TASK INSTRUCTIONS: The expected output is the complete listing, copied exactly.

AVAILABLE DATA:

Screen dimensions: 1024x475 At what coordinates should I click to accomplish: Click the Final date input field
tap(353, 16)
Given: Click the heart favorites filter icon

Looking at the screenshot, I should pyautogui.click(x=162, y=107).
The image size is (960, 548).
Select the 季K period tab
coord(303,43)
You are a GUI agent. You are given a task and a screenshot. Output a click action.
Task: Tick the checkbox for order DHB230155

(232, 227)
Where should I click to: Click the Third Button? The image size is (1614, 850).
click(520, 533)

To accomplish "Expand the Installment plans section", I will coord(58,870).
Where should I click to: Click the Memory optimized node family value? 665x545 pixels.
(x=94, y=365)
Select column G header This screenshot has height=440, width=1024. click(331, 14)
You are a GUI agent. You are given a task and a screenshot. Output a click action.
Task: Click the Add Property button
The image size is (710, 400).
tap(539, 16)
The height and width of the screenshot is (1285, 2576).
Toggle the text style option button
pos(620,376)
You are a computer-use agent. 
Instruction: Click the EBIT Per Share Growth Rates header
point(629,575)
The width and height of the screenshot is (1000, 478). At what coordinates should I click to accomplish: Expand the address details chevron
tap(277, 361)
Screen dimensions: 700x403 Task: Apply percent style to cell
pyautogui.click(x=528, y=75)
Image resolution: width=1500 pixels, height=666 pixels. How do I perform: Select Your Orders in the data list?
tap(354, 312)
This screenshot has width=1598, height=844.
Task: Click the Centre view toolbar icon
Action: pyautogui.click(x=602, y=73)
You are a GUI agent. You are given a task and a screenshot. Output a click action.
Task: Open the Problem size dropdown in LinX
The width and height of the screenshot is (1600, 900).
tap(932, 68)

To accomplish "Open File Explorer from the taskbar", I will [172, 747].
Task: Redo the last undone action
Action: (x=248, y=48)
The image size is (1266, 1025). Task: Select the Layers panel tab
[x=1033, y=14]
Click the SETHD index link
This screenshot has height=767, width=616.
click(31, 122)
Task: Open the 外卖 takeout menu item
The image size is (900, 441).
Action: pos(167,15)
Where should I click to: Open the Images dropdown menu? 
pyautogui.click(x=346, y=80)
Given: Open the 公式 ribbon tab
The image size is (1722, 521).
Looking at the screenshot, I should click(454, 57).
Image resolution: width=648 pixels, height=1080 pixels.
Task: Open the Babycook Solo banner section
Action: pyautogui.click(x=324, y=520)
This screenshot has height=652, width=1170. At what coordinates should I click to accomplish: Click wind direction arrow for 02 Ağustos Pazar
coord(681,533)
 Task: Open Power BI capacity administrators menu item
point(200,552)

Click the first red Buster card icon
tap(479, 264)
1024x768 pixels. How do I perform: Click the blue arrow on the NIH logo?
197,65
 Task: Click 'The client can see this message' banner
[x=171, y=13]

RESPONSE TO THE EXERCISE:
Screen dimensions: 1024x475 At what coordinates should I click to accomplish: Click the Final date input field
tap(353, 16)
Given: Click the heart favorites filter icon

Looking at the screenshot, I should pyautogui.click(x=162, y=107).
The image size is (960, 548).
Select the 季K period tab
coord(303,43)
You are a GUI agent. You are given a task and a screenshot. Output a click action.
Task: Tick the checkbox for order DHB230155

(232, 227)
Where should I click to: Click the Third Button? The image size is (1614, 850).
click(520, 533)

To accomplish "Expand the Installment plans section", I will coord(58,870).
Where should I click to: Click the Memory optimized node family value? 665x545 pixels.
(x=94, y=365)
Select column G header This screenshot has height=440, width=1024. click(331, 14)
You are a GUI agent. You are given a task and a screenshot. Output a click action.
Task: Click the Add Property button
The image size is (710, 400).
tap(539, 16)
The height and width of the screenshot is (1285, 2576).
Toggle the text style option button
pos(620,376)
You are a computer-use agent. 
Instruction: Click the EBIT Per Share Growth Rates header
point(629,575)
The width and height of the screenshot is (1000, 478). At what coordinates should I click to accomplish: Expand the address details chevron
tap(277, 361)
Screen dimensions: 700x403 Task: Apply percent style to cell
pyautogui.click(x=528, y=75)
Image resolution: width=1500 pixels, height=666 pixels. How do I perform: Select Your Orders in the data list?
tap(354, 312)
This screenshot has width=1598, height=844.
Task: Click the Centre view toolbar icon
Action: pyautogui.click(x=602, y=73)
You are a GUI agent. You are given a task and a screenshot. Output a click action.
Task: Open the Problem size dropdown in LinX
The width and height of the screenshot is (1600, 900).
tap(932, 68)

To accomplish "Open File Explorer from the taskbar", I will [172, 747].
Task: Redo the last undone action
Action: (x=248, y=48)
The image size is (1266, 1025). Task: Select the Layers panel tab
[x=1033, y=14]
Click the SETHD index link
This screenshot has height=767, width=616.
click(31, 122)
Task: Open the 外卖 takeout menu item
The image size is (900, 441).
Action: pos(167,15)
Where should I click to: Open the Images dropdown menu? 
pyautogui.click(x=346, y=80)
Given: Open the 公式 ribbon tab
The image size is (1722, 521).
Looking at the screenshot, I should click(454, 57).
Image resolution: width=648 pixels, height=1080 pixels.
Task: Open the Babycook Solo banner section
Action: pyautogui.click(x=324, y=520)
This screenshot has height=652, width=1170. At what coordinates should I click to accomplish: Click wind direction arrow for 02 Ağustos Pazar
coord(681,533)
 Task: Open Power BI capacity administrators menu item
point(200,552)

Click the first red Buster card icon
tap(479, 264)
1024x768 pixels. How do I perform: Click the blue arrow on the NIH logo?
197,65
 Task: Click 'The client can see this message' banner
[x=171, y=13]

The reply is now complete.